Listed entries:

■ ■ ■ ■ ■

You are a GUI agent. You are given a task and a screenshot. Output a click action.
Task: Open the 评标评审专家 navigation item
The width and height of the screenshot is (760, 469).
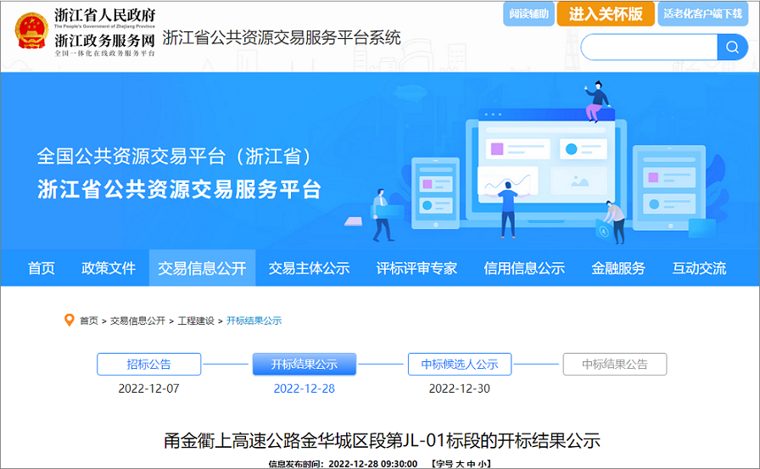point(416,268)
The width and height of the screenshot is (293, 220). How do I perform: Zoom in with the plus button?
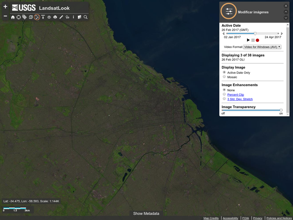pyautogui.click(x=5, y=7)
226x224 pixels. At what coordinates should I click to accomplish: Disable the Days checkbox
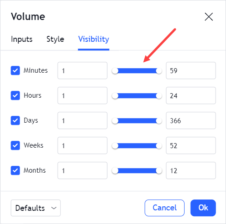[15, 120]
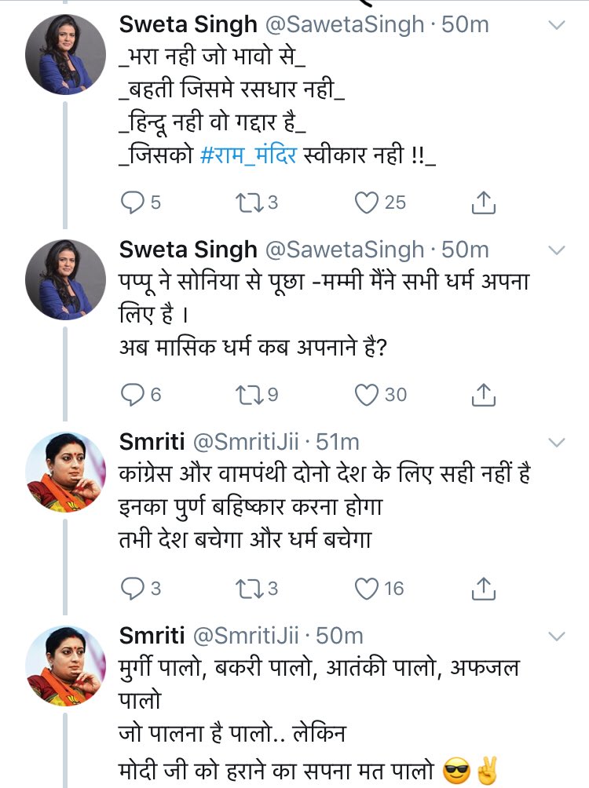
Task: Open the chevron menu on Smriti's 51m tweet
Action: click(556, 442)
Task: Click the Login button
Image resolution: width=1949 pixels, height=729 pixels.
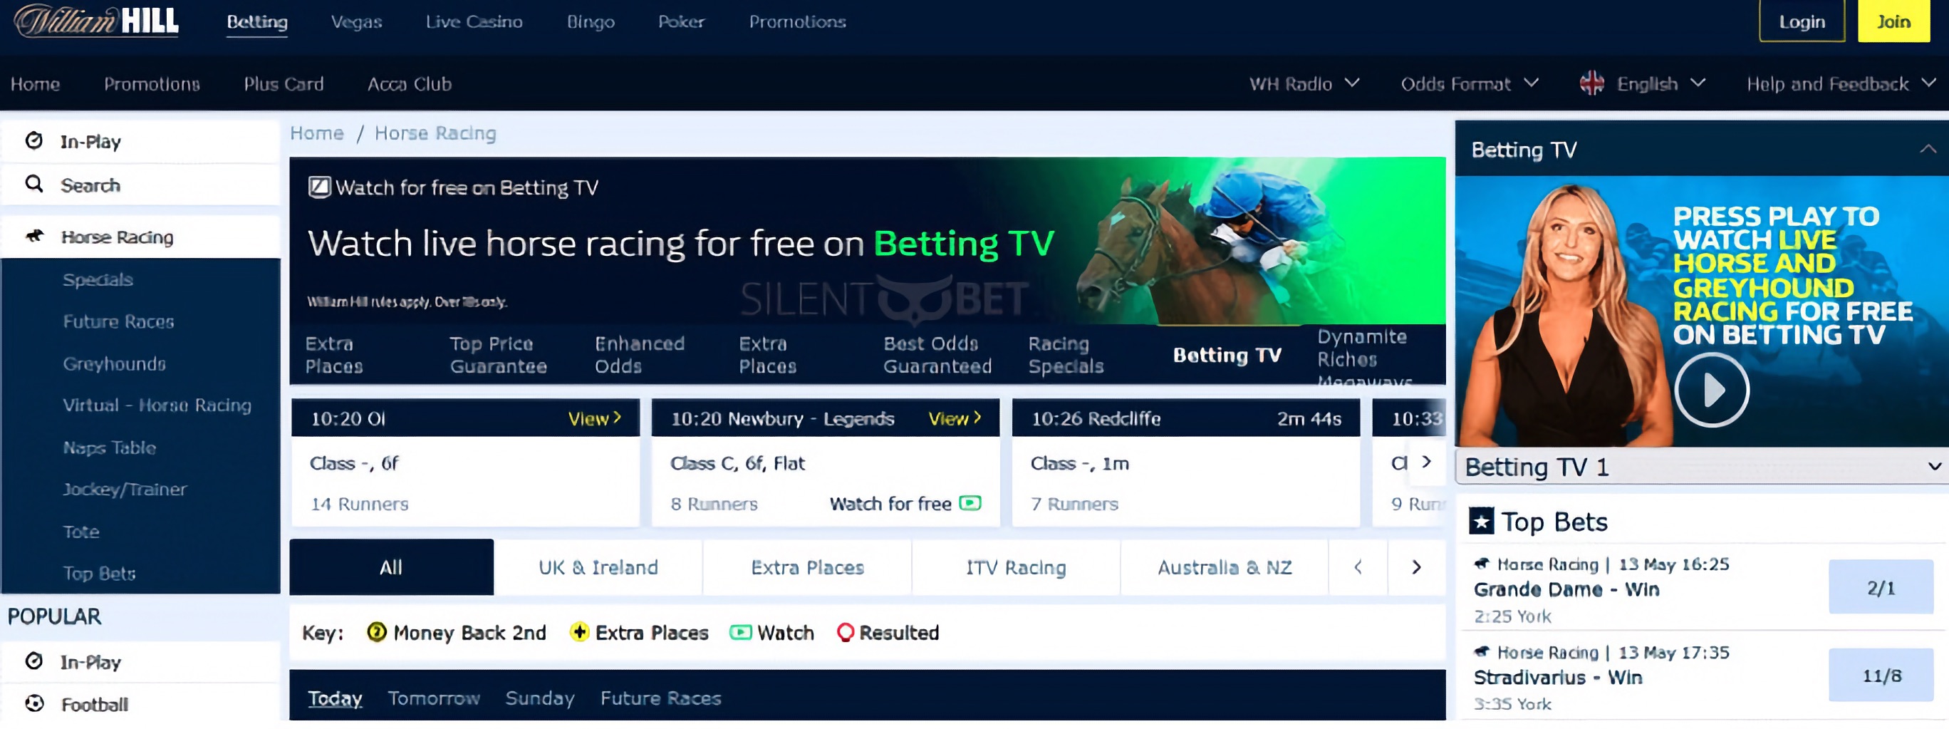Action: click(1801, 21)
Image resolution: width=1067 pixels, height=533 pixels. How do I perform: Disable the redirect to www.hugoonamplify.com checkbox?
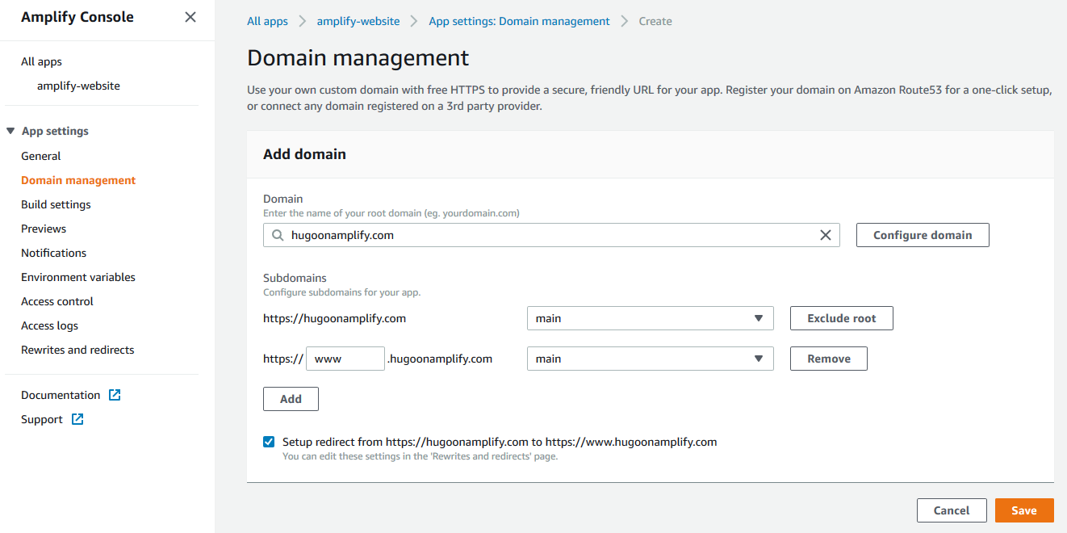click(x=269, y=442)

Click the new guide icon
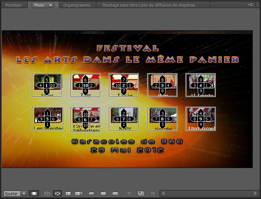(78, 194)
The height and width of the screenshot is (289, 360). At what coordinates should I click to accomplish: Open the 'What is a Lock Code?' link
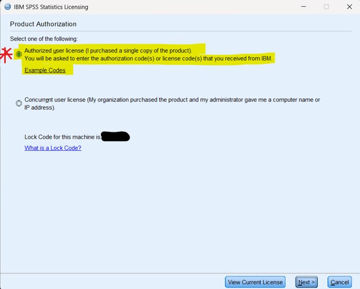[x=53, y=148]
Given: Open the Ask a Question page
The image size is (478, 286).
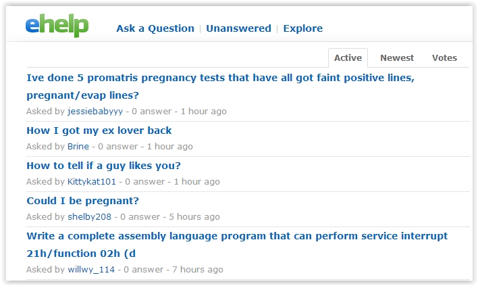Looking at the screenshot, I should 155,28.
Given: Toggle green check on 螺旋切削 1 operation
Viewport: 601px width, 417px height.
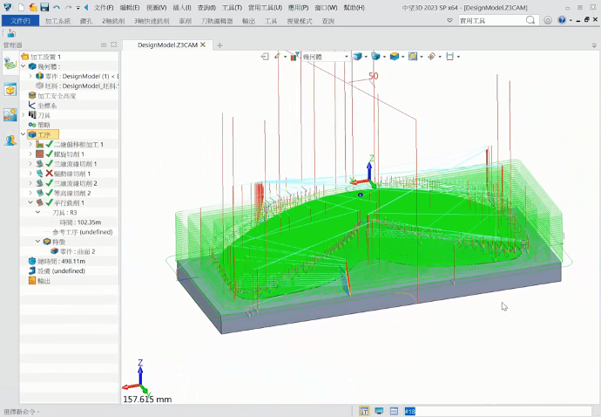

■ ■ ■ ■ ■

What the task asks: Leave out the pictures, and please output only the lines from the line that contains "Task: Click the Login button" through the end of the data, both ends included.

Exercise output:
Task: Click the Login button
Image resolution: width=1949 pixels, height=729 pixels.
Action: click(1801, 21)
Image resolution: width=1067 pixels, height=533 pixels. How do I perform: Disable the redirect to www.hugoonamplify.com checkbox?
click(x=269, y=442)

Click the new guide icon
(78, 194)
The height and width of the screenshot is (289, 360). At what coordinates should I click to accomplish: Open the 'What is a Lock Code?' link
[x=53, y=148]
Given: Open the Ask a Question page
The image size is (478, 286).
Looking at the screenshot, I should 155,28.
Given: Toggle green check on 螺旋切削 1 operation
Viewport: 601px width, 417px height.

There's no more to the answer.